Please repeat exactly the lines from the one containing "You are a computer-use" through the last line of the records below, both included, and leave out any pictures.

Saved data entries:
################

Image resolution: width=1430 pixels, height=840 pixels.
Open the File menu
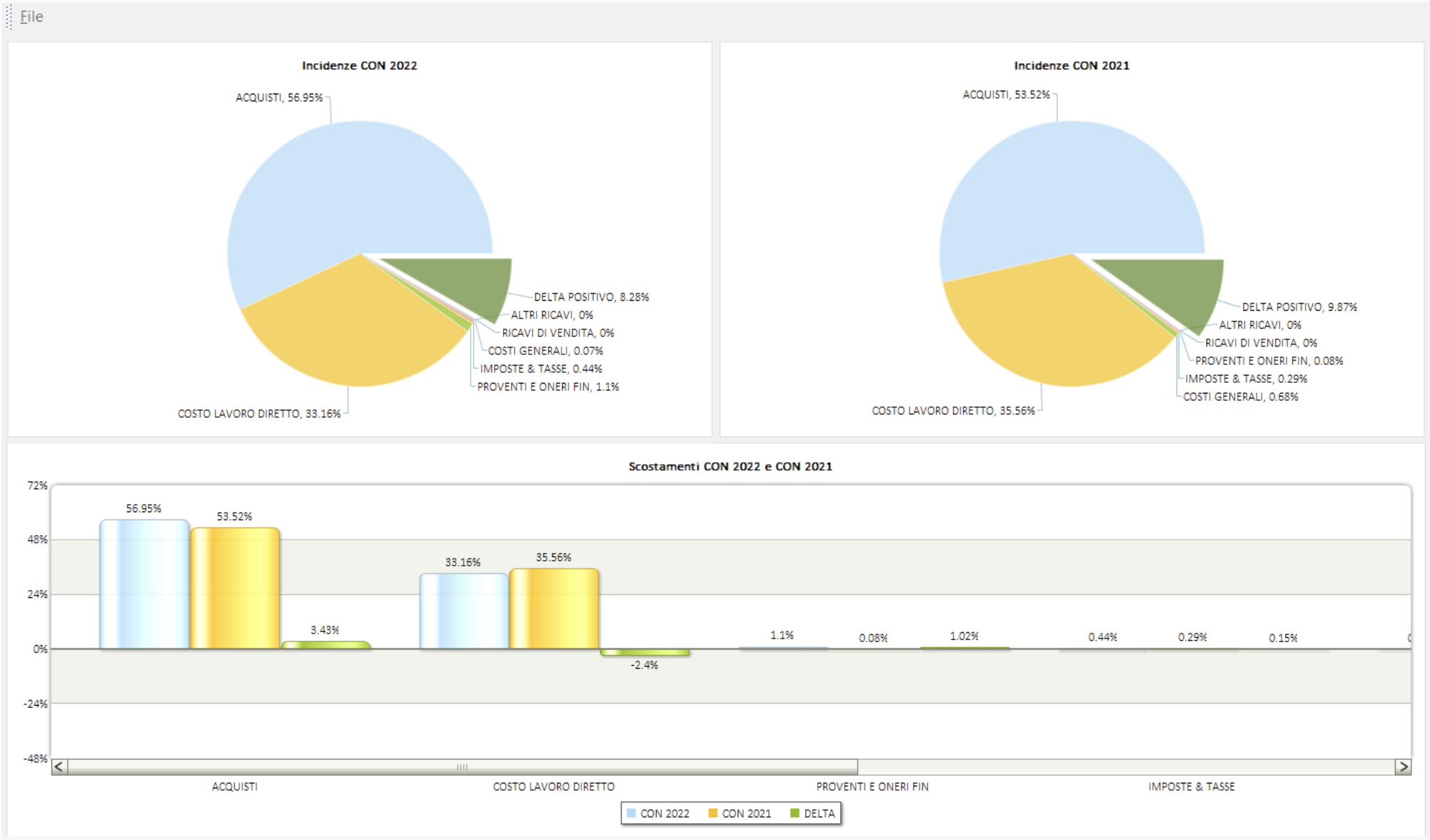click(31, 16)
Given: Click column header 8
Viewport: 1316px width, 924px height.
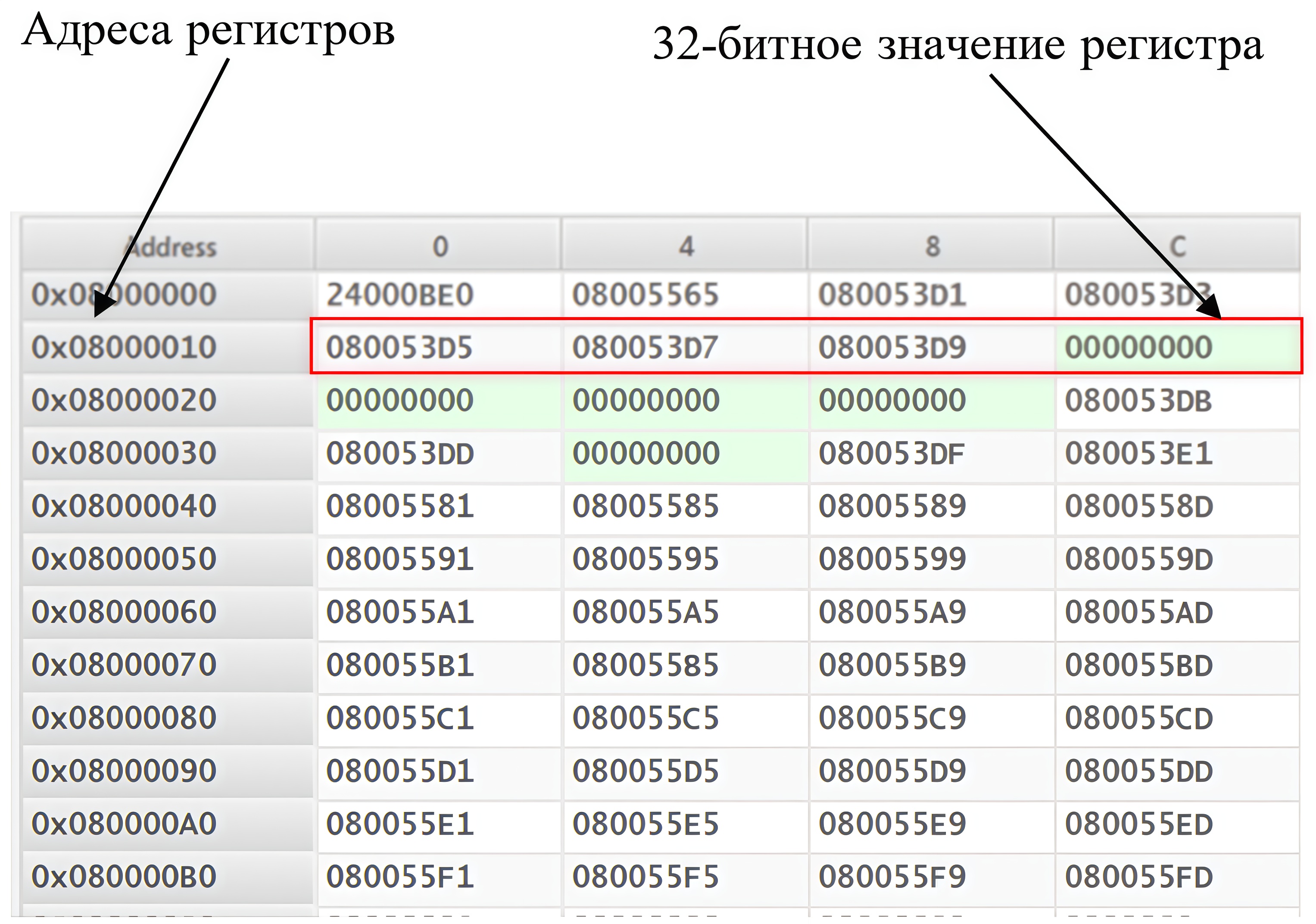Looking at the screenshot, I should point(932,246).
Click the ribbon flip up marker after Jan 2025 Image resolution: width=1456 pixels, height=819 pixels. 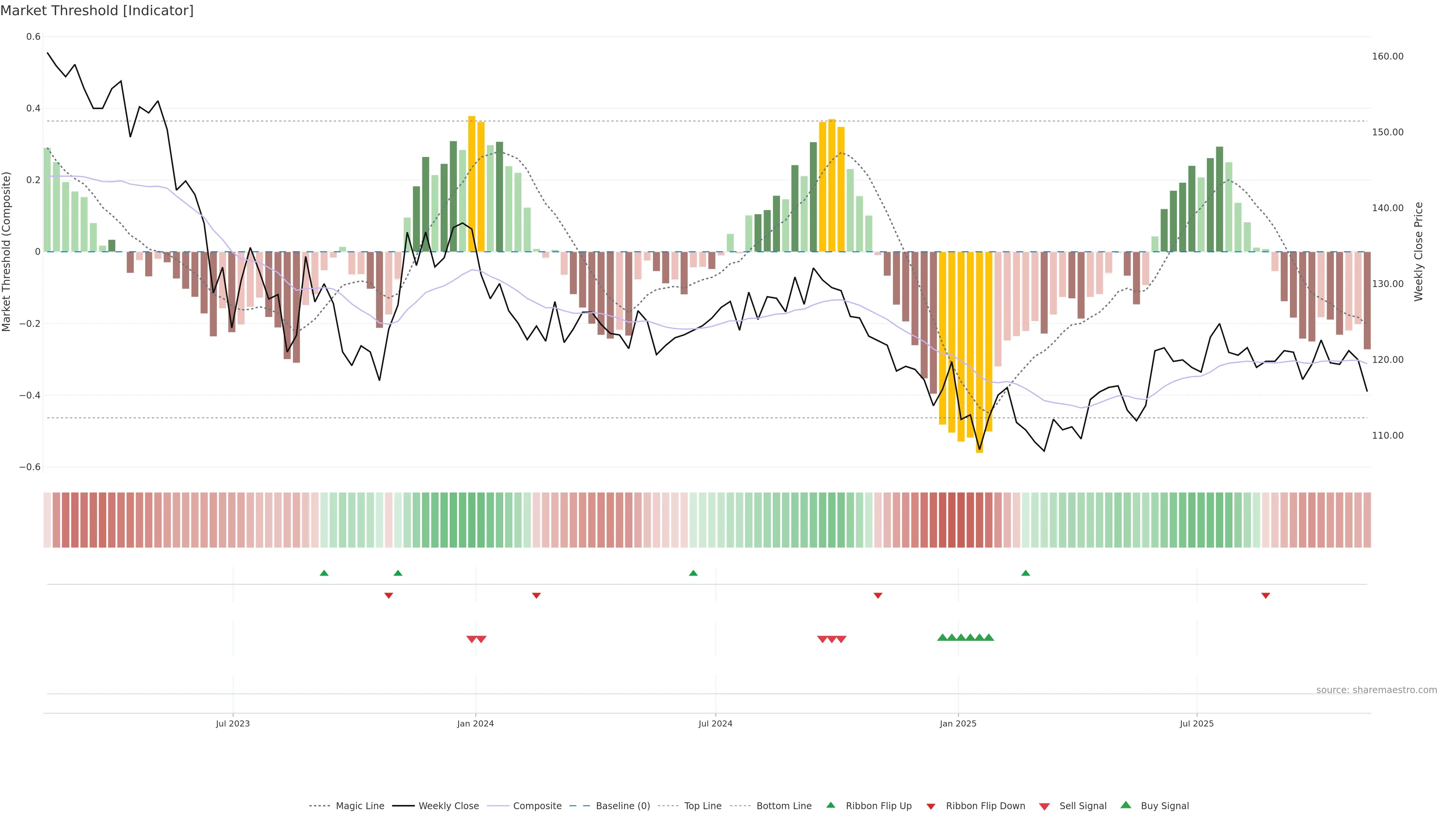(x=1025, y=573)
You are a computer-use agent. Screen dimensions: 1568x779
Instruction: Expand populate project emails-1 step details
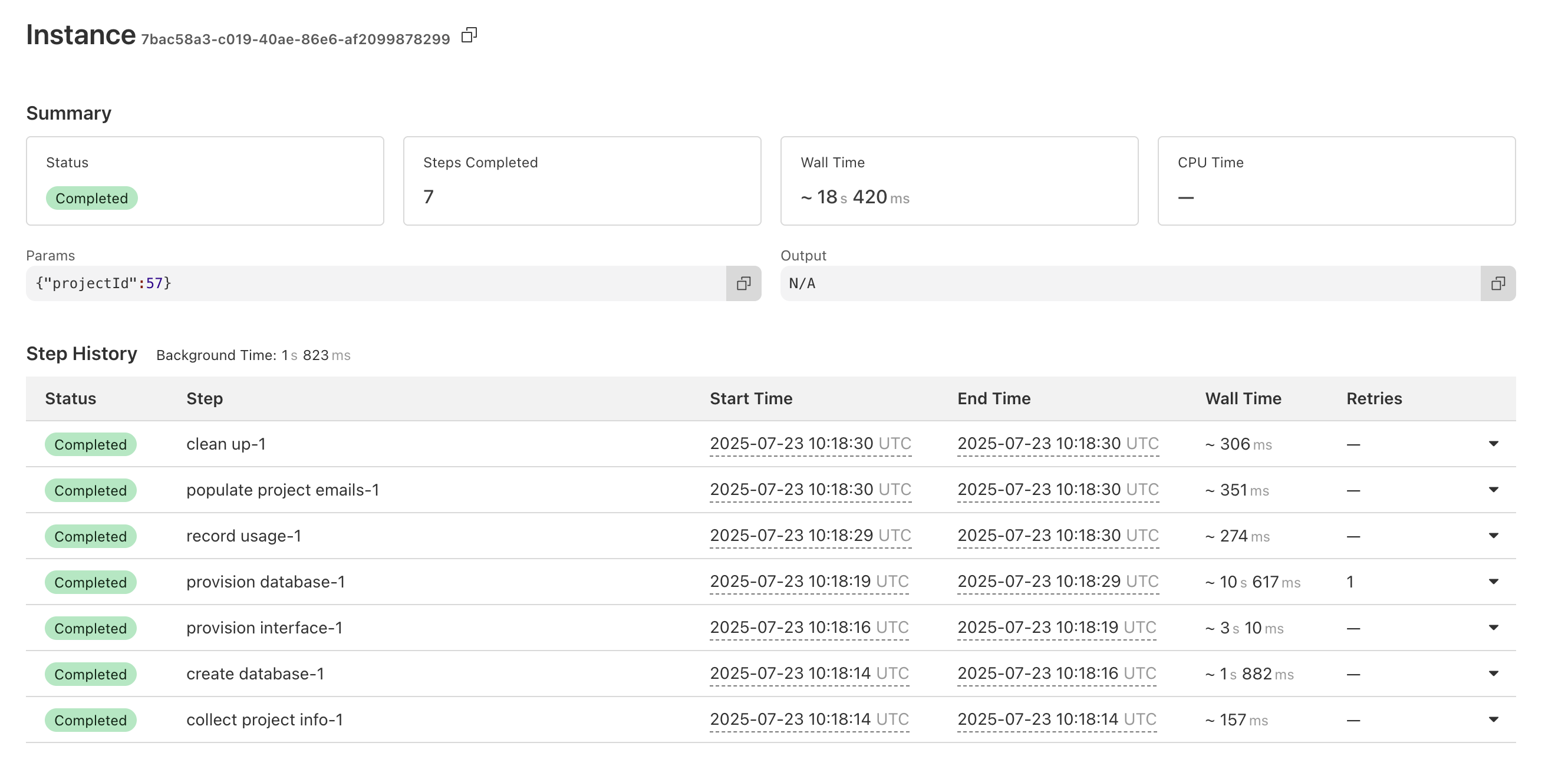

################

→ **Completed task**:
You are a computer-use agent. Screen dimensions: 1568x779
Instruction: Expand populate project emails-1 step details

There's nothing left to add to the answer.